◆ WHAT NEEDS TO BE DONE: Lines holding the word "Yayoi" are the ones to copy from the data below.

(Records excerpted from a collection)
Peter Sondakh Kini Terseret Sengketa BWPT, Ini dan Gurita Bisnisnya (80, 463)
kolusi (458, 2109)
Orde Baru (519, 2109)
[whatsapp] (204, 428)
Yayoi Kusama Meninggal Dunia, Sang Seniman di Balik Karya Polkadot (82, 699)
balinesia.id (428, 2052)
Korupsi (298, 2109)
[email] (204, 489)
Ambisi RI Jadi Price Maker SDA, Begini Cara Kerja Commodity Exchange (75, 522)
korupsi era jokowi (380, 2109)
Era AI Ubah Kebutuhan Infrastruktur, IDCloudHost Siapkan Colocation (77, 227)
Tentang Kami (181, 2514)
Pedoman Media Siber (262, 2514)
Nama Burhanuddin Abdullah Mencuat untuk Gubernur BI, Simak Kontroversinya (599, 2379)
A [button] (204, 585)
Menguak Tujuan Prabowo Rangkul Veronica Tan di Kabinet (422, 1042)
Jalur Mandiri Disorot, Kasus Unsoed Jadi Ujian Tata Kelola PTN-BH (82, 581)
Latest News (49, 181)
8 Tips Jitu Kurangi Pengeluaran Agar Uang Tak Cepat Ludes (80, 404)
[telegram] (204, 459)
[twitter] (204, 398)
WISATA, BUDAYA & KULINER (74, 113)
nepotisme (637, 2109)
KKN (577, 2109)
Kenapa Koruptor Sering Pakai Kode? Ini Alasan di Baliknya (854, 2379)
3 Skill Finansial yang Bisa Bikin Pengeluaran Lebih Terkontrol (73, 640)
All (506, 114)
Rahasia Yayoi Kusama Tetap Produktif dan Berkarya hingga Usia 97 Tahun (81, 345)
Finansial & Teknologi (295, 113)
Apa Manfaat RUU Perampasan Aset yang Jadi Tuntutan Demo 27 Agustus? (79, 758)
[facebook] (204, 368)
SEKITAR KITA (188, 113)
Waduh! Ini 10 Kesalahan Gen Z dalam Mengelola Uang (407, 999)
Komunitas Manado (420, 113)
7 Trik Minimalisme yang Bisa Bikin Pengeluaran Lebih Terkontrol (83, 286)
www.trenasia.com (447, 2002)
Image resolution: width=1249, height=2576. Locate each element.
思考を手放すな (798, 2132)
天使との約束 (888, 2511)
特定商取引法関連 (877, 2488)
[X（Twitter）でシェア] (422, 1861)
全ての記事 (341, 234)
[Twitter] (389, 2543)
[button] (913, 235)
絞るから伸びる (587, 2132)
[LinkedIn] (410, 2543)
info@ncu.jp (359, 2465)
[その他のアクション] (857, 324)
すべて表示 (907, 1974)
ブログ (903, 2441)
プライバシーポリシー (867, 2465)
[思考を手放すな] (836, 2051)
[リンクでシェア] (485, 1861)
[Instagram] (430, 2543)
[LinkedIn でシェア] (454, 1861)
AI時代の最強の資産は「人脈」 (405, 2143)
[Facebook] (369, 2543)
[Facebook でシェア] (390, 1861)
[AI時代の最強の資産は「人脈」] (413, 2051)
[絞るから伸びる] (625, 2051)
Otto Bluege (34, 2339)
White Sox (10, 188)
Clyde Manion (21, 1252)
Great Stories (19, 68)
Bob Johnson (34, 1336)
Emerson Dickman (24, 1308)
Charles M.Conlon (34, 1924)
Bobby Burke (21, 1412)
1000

◆ RESULT OF THE TASK:
Yayoi Kusama Meninggal Dunia, Sang Seniman di Balik Karya Polkadot (82, 699)
Rahasia Yayoi Kusama Tetap Produktif dan Berkarya hingga Usia 97 Tahun (81, 345)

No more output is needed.